A Non-GAAP financial measure is a numerical measure of the Company’s performance or financial position that either excludes or includes amounts that are not normally excluded or included in the most directly comparable measure calculated and presented in accordance with GAAP. The Company believes that the additional Non-GAAP measures are useful to investors for the performance of financial analysis. The Company’s management uses these measures internally to evaluate the Company’s operating performance and the measures are used for planning and forecasting of its future periods. However, Non-GAAP measures are not in accordance with, nor are they a substitute for, GAAP measures. Other companies may use different Non-GAAP measures and presentation of results.
Product Summary
During the quarter, Exar introduced a next generation T1/E1/J1 combination device that not only integrates a Line Interface Unit (LIU) and framer into one chip, but also combines both the physical-layer and access-control layer into one highly-integrated solution. Additionally, the Company released a family of multi-channel DS3/E3 devices leveraging Exar’s R3 Technology™ (Reconfigurable, Relayless Redundancy). R3 Technology is a breakthrough capability delivering key benefits to customers designing interface cards. With desynchronization and jitter attenuation options, these DS3/E3 solutions further extend the Company’s R3 Technology from its original introduction at the T1/E1/J1 level last year. Also, Exar introduced an eight-channel E1-only short-haul LIU leveraging R3 Technology.
Cancellation of Stock Options
On October 14, 2003, Mr. Ciffone voluntarily cancelled options to purchase 150,000 shares of common stock. The shares related to the cancelled options will be available for future grants to eligible employees. To avoid adverse accounting issues, a payment of $7,500 will be made to Mr. Ciffone by the Company in consideration for the cancelled options. Mr. Ciffone has indicated that donations equal to the net proceeds will be made to various non-profit organizations.

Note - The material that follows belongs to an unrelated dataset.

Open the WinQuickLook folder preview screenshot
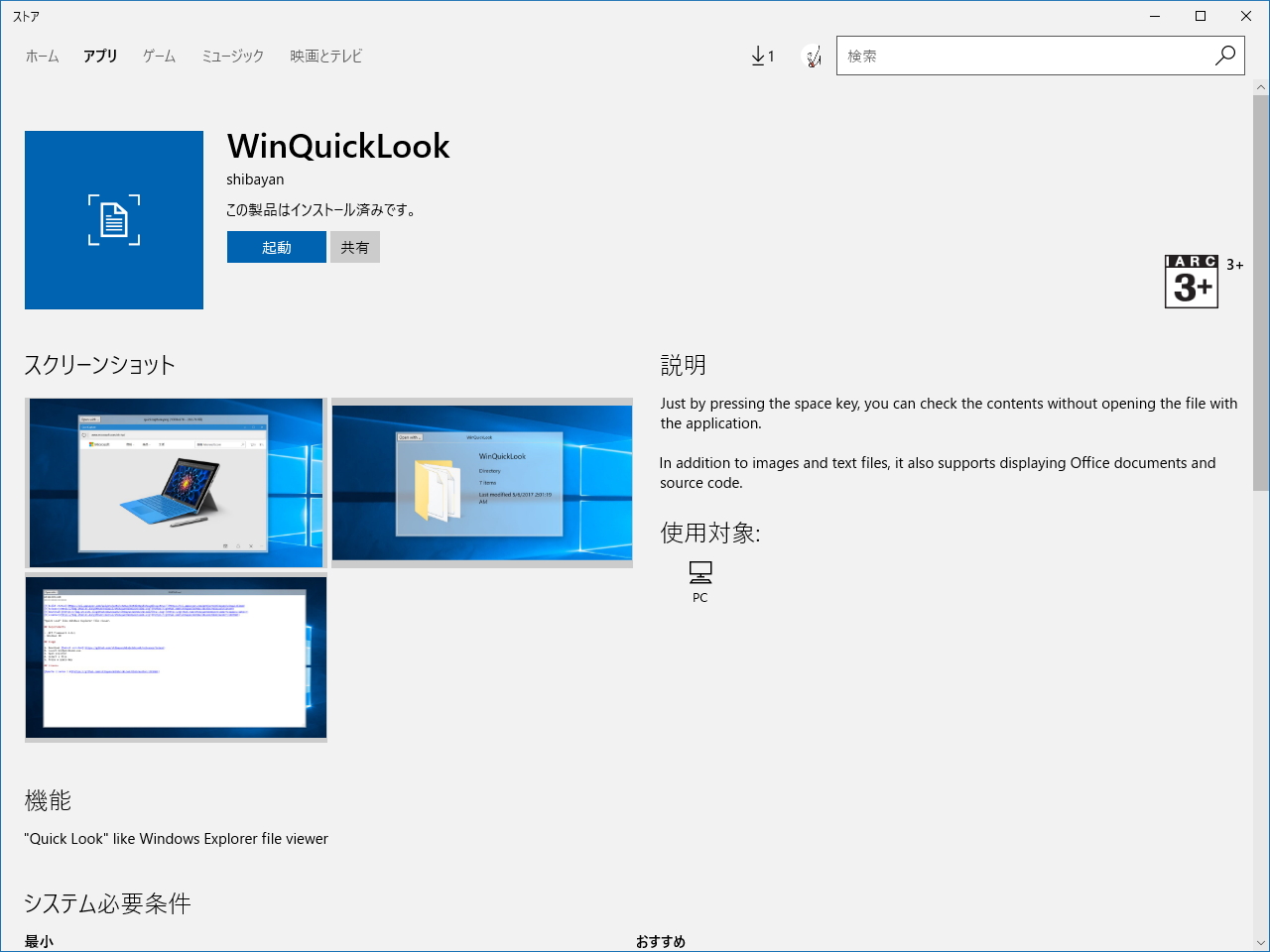This screenshot has height=952, width=1270. tap(481, 483)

Employee Stock Option Exchange Program
During the second quarter of fiscal 2004, the Company conducted a voluntary stock option exchange program for eligible employees. Members of the board of directors, executive officers and other employees subject to Section 16(b) of the Securities Exchange Act, as amended, were not eligible to participate in the stock option exchange program. Of 174 eligible employees, 159 elected to participate. Of the 1,529,200 options that could have been tendered for exchange, 1,437,800 were tendered and cancelled and approximately 551,000 new options are expected to be granted at the end of March 2004 in exchange for the cancelled options. The terms of the option exchange program are described in a Schedule TO filed by the Company with the SEC.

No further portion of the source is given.